Я же не видела ни уток, ни дроздов, ни того, как воробушек почесывал себе грудку, ни драмы, разыгрывающейся в маленьком водоеме. Проходила мимо. На иное был нацелен мой глаз. Он мгновенно схватывал так называемые отдельные недостатки. А мимо них проходить я намерена не была. То я наводила порядки в нашем Доме творчества, то ввязывалась в дела покрупнее. В один из апрелей вместо того, чтобы писать очередную главу в свою будущую книгу «Судьбы», я занималась исключительно вопросом доставки отдыхающих из Симферополя в Ялту. По распоряжению откуда-то сверху таксистам было запрещено довозить пассажиров до их санаториев, а только лишь до ялтинского автовокзала. Там следовало искать другое такси, городское, и пересаживаться вместе со всем своим багажом. Такие пересадки далеко не всем были под силу, носильщиков на автовокзале не водилось. Распоряжением этим все возмущались, ну а я — действовала. Бегала в местную газету, там со мной горячо согласились, добавив, однако, что изменить ничего нельзя, — написала фельетон, никогда не увидевший света. А. А. меня не удерживал, лишь вздыхал и посмеивался. Запись из его дневника: «Н. И. с ее неукротимой энергией опять занимается какими-то хозяйственно-экономическими вопросами. Чем бы дитя ни тешилось!» (Последние лет десять жизни он вообще называл меня «дитя». Я так и слышу его голос из соседней комнаты: «Дитя! А не пора ли обедать?»)
И такая запись: «А в сущности я очень одинок. Но ведь рядом Н. И.? Да. И очень. Но во многом я ей чужд и даже противоположен. А надо ли вообще иметь конкорданс на все сто? Может, и не надо. Чем одиноче, тем умнее».

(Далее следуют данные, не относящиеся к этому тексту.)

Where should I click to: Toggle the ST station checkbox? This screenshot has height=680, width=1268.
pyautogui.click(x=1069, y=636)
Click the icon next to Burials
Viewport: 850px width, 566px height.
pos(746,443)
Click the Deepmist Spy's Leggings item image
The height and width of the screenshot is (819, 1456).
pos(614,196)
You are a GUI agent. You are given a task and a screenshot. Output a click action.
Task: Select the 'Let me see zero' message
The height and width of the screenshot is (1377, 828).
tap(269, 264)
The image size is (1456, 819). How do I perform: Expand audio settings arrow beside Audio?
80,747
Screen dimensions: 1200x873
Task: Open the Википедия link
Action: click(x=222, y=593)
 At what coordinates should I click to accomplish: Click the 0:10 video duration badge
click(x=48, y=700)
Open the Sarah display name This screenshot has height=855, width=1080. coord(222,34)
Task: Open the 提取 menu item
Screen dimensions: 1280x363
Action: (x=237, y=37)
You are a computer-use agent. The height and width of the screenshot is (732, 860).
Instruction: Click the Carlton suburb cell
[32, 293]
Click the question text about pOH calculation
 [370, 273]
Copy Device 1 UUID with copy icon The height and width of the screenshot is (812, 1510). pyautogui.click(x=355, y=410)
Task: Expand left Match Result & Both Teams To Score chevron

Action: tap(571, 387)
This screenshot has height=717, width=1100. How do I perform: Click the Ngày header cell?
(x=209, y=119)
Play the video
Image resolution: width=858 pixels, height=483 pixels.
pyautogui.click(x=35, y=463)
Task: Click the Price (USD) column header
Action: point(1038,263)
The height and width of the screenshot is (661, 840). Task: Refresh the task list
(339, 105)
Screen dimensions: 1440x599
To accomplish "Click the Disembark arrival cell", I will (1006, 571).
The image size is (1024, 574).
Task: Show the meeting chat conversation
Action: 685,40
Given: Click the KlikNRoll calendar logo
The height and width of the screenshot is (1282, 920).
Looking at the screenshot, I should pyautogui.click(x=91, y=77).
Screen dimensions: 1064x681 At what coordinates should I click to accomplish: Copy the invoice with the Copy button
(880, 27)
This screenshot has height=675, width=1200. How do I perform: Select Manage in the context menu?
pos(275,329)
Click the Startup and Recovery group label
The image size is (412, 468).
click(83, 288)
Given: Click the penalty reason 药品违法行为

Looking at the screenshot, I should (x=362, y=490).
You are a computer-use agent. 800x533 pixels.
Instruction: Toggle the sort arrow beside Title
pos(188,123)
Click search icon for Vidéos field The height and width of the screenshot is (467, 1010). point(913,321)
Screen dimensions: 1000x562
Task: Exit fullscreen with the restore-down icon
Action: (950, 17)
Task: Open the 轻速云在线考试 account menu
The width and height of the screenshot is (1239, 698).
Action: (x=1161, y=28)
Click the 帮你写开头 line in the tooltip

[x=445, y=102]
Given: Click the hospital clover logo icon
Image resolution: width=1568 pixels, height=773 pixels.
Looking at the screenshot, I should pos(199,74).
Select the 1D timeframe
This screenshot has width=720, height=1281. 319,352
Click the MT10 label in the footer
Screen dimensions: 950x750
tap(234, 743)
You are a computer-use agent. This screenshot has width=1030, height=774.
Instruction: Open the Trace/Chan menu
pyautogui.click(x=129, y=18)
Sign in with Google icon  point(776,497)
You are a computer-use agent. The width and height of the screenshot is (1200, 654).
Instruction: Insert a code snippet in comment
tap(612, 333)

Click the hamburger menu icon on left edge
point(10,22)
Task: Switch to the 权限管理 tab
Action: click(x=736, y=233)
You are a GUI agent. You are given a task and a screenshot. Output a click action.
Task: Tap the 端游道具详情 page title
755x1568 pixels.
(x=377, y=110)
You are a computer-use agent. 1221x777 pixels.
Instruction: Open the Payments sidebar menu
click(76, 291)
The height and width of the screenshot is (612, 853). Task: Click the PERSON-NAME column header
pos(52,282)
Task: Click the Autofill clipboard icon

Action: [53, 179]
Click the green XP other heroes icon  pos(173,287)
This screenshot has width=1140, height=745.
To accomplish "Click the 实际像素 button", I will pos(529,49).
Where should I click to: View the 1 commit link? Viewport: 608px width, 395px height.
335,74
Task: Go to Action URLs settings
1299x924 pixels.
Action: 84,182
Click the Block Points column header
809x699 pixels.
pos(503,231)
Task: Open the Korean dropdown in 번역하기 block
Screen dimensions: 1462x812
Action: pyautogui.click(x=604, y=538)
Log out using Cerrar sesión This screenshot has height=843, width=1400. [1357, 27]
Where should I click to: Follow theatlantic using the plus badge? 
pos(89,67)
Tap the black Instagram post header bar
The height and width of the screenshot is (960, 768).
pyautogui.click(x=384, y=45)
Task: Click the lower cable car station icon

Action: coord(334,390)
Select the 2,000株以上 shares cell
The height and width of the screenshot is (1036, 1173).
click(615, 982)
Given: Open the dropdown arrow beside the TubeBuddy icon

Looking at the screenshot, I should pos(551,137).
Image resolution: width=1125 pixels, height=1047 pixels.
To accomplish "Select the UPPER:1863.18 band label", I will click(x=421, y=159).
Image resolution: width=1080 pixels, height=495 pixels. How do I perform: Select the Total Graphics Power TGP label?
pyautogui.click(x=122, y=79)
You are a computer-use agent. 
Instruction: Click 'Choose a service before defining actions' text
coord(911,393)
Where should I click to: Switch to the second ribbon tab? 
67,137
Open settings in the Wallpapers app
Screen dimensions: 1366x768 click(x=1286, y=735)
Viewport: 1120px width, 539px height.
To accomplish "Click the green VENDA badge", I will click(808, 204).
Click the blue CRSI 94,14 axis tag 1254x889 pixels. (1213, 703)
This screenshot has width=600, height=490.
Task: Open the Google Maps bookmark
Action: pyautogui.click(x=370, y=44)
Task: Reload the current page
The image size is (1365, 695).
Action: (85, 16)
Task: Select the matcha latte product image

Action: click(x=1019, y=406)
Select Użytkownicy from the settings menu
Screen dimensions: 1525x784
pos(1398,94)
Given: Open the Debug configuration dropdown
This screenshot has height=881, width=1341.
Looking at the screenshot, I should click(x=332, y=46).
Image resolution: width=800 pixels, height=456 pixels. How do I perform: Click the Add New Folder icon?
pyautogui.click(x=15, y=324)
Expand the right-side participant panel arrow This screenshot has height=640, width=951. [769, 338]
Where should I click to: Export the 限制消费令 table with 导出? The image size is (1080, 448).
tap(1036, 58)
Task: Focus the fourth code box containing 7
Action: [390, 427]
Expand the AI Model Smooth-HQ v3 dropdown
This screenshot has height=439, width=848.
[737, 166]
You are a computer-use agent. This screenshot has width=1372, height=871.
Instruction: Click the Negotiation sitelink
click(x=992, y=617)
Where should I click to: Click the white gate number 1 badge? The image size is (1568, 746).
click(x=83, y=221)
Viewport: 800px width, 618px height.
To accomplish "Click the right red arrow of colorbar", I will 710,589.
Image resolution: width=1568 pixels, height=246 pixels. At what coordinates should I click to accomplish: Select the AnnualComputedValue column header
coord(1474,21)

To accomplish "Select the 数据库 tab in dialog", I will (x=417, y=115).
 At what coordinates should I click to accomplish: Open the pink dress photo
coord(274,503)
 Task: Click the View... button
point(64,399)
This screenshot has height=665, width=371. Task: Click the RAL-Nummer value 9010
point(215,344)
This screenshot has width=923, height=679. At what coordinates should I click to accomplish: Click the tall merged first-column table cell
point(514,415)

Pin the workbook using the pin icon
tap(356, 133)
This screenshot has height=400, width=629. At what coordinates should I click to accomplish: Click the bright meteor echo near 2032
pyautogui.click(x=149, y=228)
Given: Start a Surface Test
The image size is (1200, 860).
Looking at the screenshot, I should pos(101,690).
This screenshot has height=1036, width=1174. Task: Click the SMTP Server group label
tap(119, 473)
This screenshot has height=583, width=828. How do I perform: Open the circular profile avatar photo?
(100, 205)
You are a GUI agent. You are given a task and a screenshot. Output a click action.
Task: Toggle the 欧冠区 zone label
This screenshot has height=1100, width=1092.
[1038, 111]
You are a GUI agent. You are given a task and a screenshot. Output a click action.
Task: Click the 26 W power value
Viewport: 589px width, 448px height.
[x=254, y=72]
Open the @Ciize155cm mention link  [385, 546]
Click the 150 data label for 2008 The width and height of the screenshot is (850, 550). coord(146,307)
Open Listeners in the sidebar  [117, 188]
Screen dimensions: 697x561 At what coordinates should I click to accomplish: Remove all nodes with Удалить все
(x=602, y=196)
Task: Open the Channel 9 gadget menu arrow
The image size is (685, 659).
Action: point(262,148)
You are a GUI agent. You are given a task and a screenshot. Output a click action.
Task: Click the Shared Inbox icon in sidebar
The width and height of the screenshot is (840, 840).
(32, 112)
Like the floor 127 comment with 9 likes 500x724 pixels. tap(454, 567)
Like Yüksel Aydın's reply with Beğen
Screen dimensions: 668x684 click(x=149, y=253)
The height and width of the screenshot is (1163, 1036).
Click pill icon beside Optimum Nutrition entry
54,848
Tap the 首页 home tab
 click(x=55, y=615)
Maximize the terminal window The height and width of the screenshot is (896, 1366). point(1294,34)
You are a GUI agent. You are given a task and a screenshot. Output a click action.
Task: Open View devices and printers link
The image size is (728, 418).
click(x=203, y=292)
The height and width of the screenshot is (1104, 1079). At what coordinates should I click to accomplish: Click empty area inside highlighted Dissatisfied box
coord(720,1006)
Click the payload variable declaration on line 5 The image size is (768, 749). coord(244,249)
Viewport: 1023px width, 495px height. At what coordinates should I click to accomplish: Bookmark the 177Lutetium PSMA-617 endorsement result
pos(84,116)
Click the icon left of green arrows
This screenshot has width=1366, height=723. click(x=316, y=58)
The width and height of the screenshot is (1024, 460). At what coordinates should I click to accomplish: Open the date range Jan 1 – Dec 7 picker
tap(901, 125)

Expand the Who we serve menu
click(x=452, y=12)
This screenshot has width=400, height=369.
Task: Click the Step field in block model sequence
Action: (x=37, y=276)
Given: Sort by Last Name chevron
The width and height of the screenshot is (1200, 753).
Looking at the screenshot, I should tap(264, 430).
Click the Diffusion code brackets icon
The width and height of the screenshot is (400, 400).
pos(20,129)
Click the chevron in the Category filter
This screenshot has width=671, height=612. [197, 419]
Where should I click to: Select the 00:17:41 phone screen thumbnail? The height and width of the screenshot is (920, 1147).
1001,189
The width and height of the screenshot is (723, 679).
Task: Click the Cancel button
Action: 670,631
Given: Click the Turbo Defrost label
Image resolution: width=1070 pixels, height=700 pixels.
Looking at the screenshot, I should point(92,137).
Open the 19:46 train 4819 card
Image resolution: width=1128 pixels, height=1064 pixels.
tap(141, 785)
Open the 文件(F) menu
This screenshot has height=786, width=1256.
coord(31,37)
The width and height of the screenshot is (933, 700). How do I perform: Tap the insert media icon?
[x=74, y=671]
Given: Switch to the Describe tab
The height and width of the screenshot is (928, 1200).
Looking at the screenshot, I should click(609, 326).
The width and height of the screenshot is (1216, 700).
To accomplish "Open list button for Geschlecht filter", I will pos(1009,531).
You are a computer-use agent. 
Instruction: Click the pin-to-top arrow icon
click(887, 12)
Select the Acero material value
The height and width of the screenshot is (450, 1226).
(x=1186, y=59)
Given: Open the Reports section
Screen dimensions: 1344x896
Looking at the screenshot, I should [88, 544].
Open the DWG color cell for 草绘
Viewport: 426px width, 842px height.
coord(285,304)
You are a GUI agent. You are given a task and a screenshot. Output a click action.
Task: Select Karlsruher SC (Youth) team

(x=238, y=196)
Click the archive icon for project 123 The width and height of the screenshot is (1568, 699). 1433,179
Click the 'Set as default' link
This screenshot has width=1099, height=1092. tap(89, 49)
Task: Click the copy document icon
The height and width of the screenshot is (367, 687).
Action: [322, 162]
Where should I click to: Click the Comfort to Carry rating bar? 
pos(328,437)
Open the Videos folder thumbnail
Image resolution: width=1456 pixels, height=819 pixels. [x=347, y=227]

Созерцатель и деятель — какой уж тут «конкорданс на все сто». А еще он меня называл Савонаролой. Сам же никогда не стремился проповедовать, навязывая другому свои взгляды. Знал: чужой опыт мало чему научит. Собственным умом, собственным опытом должен доходить человек до самой сути. Единственно, к чему стремился А. А., — это расширять мой кругозор, пополнять мое образование.
Несмотря на полярность наших натур — мы уживались. Расставаться не любили. Он писал мне в Париж, где я гостила у сестры: «Скучно мне без тебя, плохо мне без тебя!» Мне же Париж, увиденный впервые в 1965 году, был «не в Париж» без А. А. Все эти набережные, бульвары, дворцы, каштаны и мосты, мосты — я вижу без него, не могу ничем с ним поделиться, это отравляло мою радость и даже рождало какое-то чувство вины… «Ну как там Бульмиш? — спрашивал он меня потом. — А Понт Нёф? А букинисты на набережной? А Лувр?» Делал вид, что это ему не так уж важно, прекрасно обойдется без всяких Парижей («Ну и без щец поснедаю я, грешный!»), но я-то знала о его любви к Стендалю, к Мопассану, к Мериме, знала, как хотелось бы ему увидеть места, ими описанные! Моя сестра порывалась пригласить его вместе со мной, он об этом и слышать не желал. Да и я не могла вообразить его с его самолюбием, щепетильностью, независимостью нрава в чужой квартире, в обстановке ему совершенно чуждой. Он был готов ночевать на сеновалах, в избах, в любых, пусть тесных, жилищах друзей-лингвистов, друзей-охотников, туда он вписывался, а в западную, ему далекую жизнь — никак. Слова «коктейли», «приемы», «джины», «виски» произносились с неизменной насмешкой. Меня он именовал западницей, себя славянофилом. Тем не менее в одном из мне посвященных стихотворных его опусов были такие строчки: «Ведь ты же русская, ма бель[37], от головы до пяток!»